Eksik olan da bu zaten.
Sen benim güzel düşüncemdin, şimdi ben nasıl uçarım?
Nasıl yaşarım?
Nasıl yazarım?
Nasıl çalarım?
Belkide artık toprağı tanırım, toprakta yaşarım.
Bir başkası benden bunu da alana kadar yaşarım, yaşatırım.

15 Aralık 2014 Pazartesi

Ses.375


Işte böyle bişeydi.

Eren'in okulu bitirmesi sebebiyle böyle bi etkinlik yapılıyor tarafımızdan. Kim ölür, kim kalır şu an kesin bi veri yok elimizde. Ama bayılanlar olacak ondan hiç şüphem yok.

5 Aralık 2014 Cuma

Ses.374

"Nothing is more perfect, than the smell of harmony"

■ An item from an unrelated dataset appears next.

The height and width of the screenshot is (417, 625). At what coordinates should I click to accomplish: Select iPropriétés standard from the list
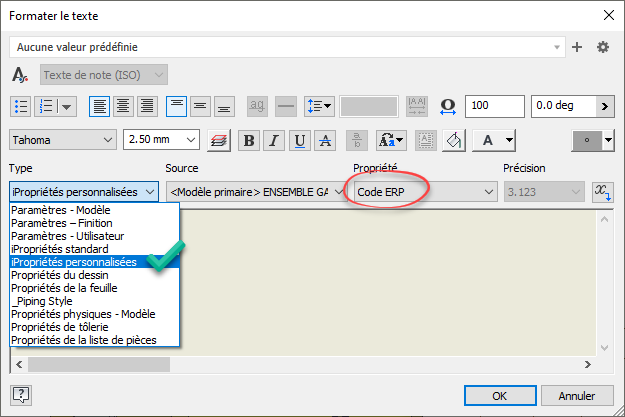[60, 249]
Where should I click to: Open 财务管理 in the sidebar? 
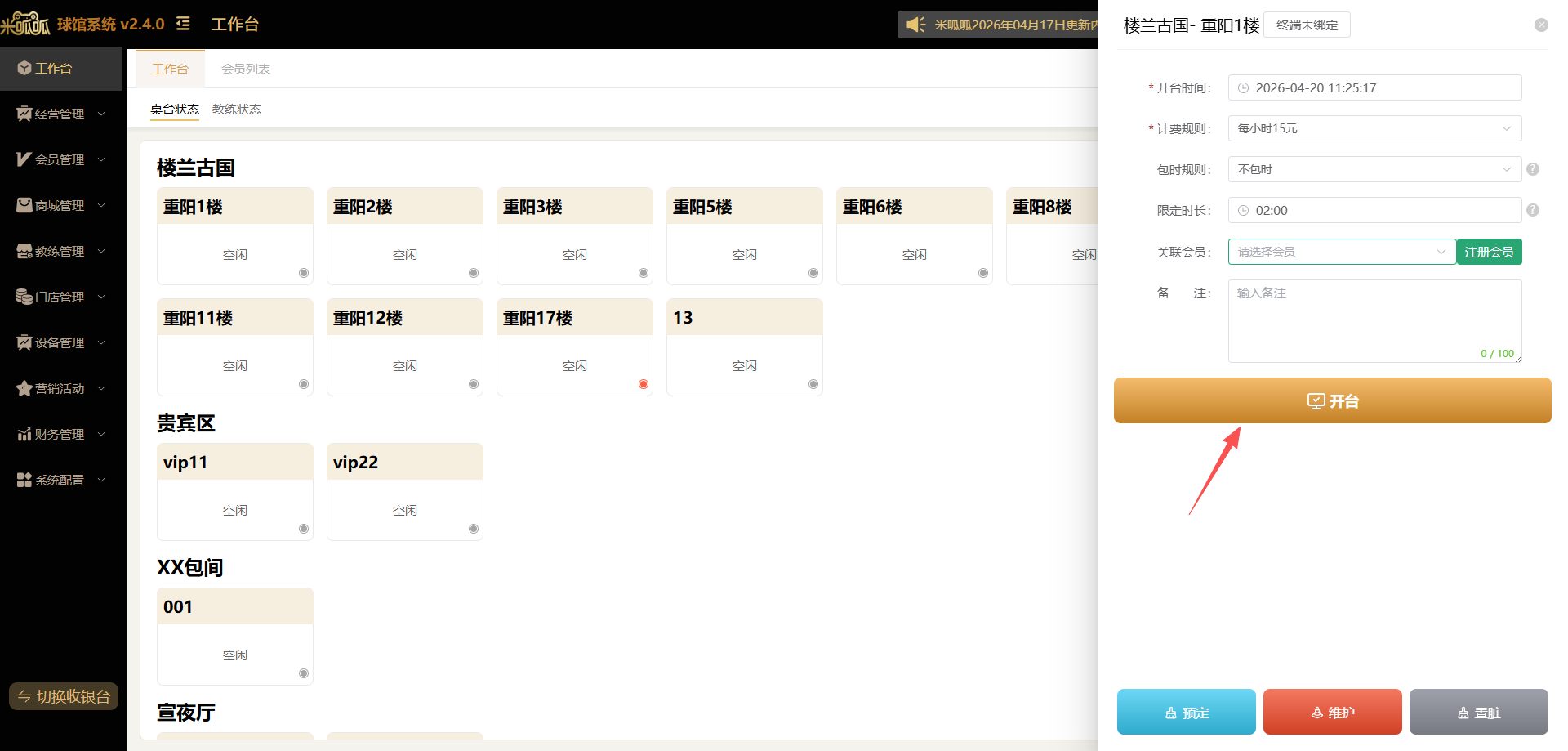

Nerede ve nasıl başladı bilmiyorum ama üzerine pek fazla konuşmuştuk bunun. Nedeninin de önemi zaten yoktu, sadece sonuç ile yetinebilirdim. Ve öyle de oldu. Ne de iyi ettin de girdin hayatıma kadın. Hiç olmamış olsaydın belki bilemeyecektim bu hissi ama eğer gidersen bir gün, yokluğun benliğimden de fazla olacak orası kesin. Sahip olduğum en farklı aitimsin. Başka bişeyle betimlenemeyecek kadar isimsiz, sıfatsız benimsin. Anlatamıyorken senin bendeki yansımanı, dibine kadar yaşayabiliyor olmak nasıl keyifli bilemezsin. Hem kimse bilmesin istiyorum o farkı, hem de bağır çağır anlatmak istiyorum. Belki böyle hisseden başka insanlar da vardır hayatta. Ama ben henüz tanışmış değilim. Aksine, yoksunluğundan böyle bişeyin (sadece hayal edebildikleri kadarıyla) şikayet edenleri tanıdım. İsterdim ki, aklının içindekileri görebileyim, onlara da baģlanayım. Hiç bitmeyecek, hiç geçmeyecek anların içinde sonsuzlukla beraber seninle konuşalım. En soğuk havadaki çiğ tanesi kadar çok, en sıcak ateşteki kıvılcım kadar fazla ol isterdim, hep bana nüfuz eden.
Dostum cidden, varlığını kendimden sakınıyorum.
Hep orada bi yerlerde, nefes kadar yakın ol bana.
İsimsiz kal.
Anlamının ismi olmasın, tarif edilemesin,
Tadı bilinmesin.
Neler paylaşıldığı görülmesin.
Sen hep bana özel ol.

3 Aralık 2014 Çarşamba

Ses.373

Hayallerimden birisini gerçekleştirmek üzereyim, lakin o kadar zor bi şarkı var ki önümde, hiç hissetmediğim tedirginlikler vuku buluyor kalbimle akciğerim arasında bi yerde. Ama halledicem. Bu da zihnim ve hayallerimin arasında vuku buluyor.

---

 Ha bir de, şarkıyı ezberleyebilmek için Eren'den şarkının ritim değişiklikerini göndermesini istedim. Lakin bana kendi piyano partisinin notalarını gönderince ilk 10 dakika okuma bilmeyen 1. Sınıf çocuğu gibi hissetsem de, yarım saat sonra okuyup anlamaya başladım notaları. Bir yumurta, çıkış kapısına yaklaştıkça neler yapabiliyormuşum ben onu öğrendim.